Top of TASK INPUT

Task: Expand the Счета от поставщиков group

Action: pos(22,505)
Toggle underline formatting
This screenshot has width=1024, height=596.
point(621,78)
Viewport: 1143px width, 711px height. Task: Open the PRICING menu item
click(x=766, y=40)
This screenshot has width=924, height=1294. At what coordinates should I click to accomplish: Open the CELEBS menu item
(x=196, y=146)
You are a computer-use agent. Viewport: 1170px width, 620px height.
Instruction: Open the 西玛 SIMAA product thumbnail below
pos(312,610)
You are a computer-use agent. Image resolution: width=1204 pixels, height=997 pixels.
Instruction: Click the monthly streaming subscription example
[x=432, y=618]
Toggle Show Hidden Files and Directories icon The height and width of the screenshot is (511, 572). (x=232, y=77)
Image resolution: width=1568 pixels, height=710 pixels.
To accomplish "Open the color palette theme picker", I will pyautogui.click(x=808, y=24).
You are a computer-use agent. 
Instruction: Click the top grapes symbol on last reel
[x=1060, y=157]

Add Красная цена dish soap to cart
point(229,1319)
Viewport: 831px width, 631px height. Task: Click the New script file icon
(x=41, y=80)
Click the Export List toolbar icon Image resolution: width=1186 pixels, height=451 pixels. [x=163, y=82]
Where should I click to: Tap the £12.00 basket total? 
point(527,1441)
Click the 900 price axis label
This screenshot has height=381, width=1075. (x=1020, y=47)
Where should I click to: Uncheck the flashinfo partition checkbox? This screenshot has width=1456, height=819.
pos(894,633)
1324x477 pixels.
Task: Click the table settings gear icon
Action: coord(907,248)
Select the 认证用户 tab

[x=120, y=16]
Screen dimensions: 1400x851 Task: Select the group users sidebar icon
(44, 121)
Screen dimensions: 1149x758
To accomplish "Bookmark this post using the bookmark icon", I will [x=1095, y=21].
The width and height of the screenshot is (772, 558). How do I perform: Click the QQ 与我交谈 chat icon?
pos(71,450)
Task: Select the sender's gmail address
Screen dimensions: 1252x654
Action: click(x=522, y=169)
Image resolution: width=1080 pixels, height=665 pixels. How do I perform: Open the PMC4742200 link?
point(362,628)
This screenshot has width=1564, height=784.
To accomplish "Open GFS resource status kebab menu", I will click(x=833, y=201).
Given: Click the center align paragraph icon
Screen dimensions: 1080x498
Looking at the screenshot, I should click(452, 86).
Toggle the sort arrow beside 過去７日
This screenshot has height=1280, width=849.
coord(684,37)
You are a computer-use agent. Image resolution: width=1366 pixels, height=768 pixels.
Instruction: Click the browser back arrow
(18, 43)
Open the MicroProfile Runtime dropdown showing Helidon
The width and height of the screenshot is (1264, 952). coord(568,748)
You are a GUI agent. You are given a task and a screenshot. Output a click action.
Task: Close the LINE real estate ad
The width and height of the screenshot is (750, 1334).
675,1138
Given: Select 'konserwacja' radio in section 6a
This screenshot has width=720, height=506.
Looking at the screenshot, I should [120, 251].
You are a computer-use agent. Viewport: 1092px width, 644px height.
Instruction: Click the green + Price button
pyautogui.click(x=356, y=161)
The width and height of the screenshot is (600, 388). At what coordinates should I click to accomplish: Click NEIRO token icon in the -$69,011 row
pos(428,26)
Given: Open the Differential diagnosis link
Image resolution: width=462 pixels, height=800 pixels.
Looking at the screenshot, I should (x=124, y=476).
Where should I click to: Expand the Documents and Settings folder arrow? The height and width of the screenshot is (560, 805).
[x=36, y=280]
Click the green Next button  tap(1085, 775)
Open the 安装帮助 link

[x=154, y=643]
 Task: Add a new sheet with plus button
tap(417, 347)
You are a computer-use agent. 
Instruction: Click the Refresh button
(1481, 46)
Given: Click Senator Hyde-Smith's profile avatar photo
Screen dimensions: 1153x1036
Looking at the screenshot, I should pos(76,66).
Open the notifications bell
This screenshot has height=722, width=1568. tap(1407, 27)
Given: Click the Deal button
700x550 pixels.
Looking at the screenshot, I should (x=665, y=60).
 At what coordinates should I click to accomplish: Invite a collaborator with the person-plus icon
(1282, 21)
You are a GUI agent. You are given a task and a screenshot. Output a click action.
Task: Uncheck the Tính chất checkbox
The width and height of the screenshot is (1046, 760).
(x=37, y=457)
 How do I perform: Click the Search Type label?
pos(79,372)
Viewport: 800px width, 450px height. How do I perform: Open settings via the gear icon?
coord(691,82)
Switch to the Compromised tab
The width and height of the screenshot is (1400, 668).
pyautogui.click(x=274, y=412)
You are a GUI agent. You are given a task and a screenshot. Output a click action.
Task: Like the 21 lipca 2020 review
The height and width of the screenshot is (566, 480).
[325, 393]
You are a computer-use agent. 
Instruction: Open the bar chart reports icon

Bottom of TASK INPUT

■ DESCRIPTION OF THE TASK
Take the records and restate them word for word.

■ OUTPUT OF THE EXERCISE
Task: Expand the Счета от поставщиков group

Action: pos(22,505)
Toggle underline formatting
This screenshot has width=1024, height=596.
point(621,78)
Viewport: 1143px width, 711px height. Task: Open the PRICING menu item
click(x=766, y=40)
This screenshot has width=924, height=1294. At what coordinates should I click to accomplish: Open the CELEBS menu item
(x=196, y=146)
You are a computer-use agent. Viewport: 1170px width, 620px height.
Instruction: Open the 西玛 SIMAA product thumbnail below
pos(312,610)
You are a computer-use agent. Image resolution: width=1204 pixels, height=997 pixels.
Instruction: Click the monthly streaming subscription example
[x=432, y=618]
Toggle Show Hidden Files and Directories icon The height and width of the screenshot is (511, 572). (x=232, y=77)
Image resolution: width=1568 pixels, height=710 pixels.
To accomplish "Open the color palette theme picker", I will pyautogui.click(x=808, y=24).
You are a computer-use agent. 
Instruction: Click the top grapes symbol on last reel
[x=1060, y=157]

Add Красная цена dish soap to cart
point(229,1319)
Viewport: 831px width, 631px height. Task: Click the New script file icon
(x=41, y=80)
Click the Export List toolbar icon Image resolution: width=1186 pixels, height=451 pixels. [x=163, y=82]
Where should I click to: Tap the £12.00 basket total? 
point(527,1441)
Click the 900 price axis label
This screenshot has height=381, width=1075. (x=1020, y=47)
Where should I click to: Uncheck the flashinfo partition checkbox? This screenshot has width=1456, height=819.
pos(894,633)
1324x477 pixels.
Task: Click the table settings gear icon
Action: coord(907,248)
Select the 认证用户 tab

[x=120, y=16]
Screen dimensions: 1400x851 Task: Select the group users sidebar icon
(44, 121)
Screen dimensions: 1149x758
To accomplish "Bookmark this post using the bookmark icon", I will [x=1095, y=21].
The width and height of the screenshot is (772, 558). How do I perform: Click the QQ 与我交谈 chat icon?
pos(71,450)
Task: Select the sender's gmail address
Screen dimensions: 1252x654
Action: click(x=522, y=169)
Image resolution: width=1080 pixels, height=665 pixels. How do I perform: Open the PMC4742200 link?
point(362,628)
This screenshot has width=1564, height=784.
To accomplish "Open GFS resource status kebab menu", I will click(x=833, y=201).
Given: Click the center align paragraph icon
Screen dimensions: 1080x498
Looking at the screenshot, I should click(452, 86).
Toggle the sort arrow beside 過去７日
This screenshot has height=1280, width=849.
coord(684,37)
You are a computer-use agent. Image resolution: width=1366 pixels, height=768 pixels.
Instruction: Click the browser back arrow
(18, 43)
Open the MicroProfile Runtime dropdown showing Helidon
The width and height of the screenshot is (1264, 952). coord(568,748)
You are a GUI agent. You are given a task and a screenshot. Output a click action.
Task: Close the LINE real estate ad
The width and height of the screenshot is (750, 1334).
675,1138
Given: Select 'konserwacja' radio in section 6a
This screenshot has width=720, height=506.
Looking at the screenshot, I should [120, 251].
You are a computer-use agent. Viewport: 1092px width, 644px height.
Instruction: Click the green + Price button
pyautogui.click(x=356, y=161)
The width and height of the screenshot is (600, 388). At what coordinates should I click to accomplish: Click NEIRO token icon in the -$69,011 row
pos(428,26)
Given: Open the Differential diagnosis link
Image resolution: width=462 pixels, height=800 pixels.
Looking at the screenshot, I should (x=124, y=476).
Where should I click to: Expand the Documents and Settings folder arrow? The height and width of the screenshot is (560, 805).
[x=36, y=280]
Click the green Next button  tap(1085, 775)
Open the 安装帮助 link

[x=154, y=643]
 Task: Add a new sheet with plus button
tap(417, 347)
You are a computer-use agent. 
Instruction: Click the Refresh button
(1481, 46)
Given: Click Senator Hyde-Smith's profile avatar photo
Screen dimensions: 1153x1036
Looking at the screenshot, I should pos(76,66).
Open the notifications bell
This screenshot has height=722, width=1568. tap(1407, 27)
Given: Click the Deal button
700x550 pixels.
Looking at the screenshot, I should (x=665, y=60).
 At what coordinates should I click to accomplish: Invite a collaborator with the person-plus icon
(1282, 21)
You are a GUI agent. You are given a task and a screenshot. Output a click action.
Task: Uncheck the Tính chất checkbox
The width and height of the screenshot is (1046, 760).
(x=37, y=457)
 How do I perform: Click the Search Type label?
pos(79,372)
Viewport: 800px width, 450px height. How do I perform: Open settings via the gear icon?
coord(691,82)
Switch to the Compromised tab
The width and height of the screenshot is (1400, 668).
pyautogui.click(x=274, y=412)
You are a GUI agent. You are given a task and a screenshot. Output a click action.
Task: Like the 21 lipca 2020 review
The height and width of the screenshot is (566, 480).
[325, 393]
You are a computer-use agent. 
Instruction: Open the bar chart reports icon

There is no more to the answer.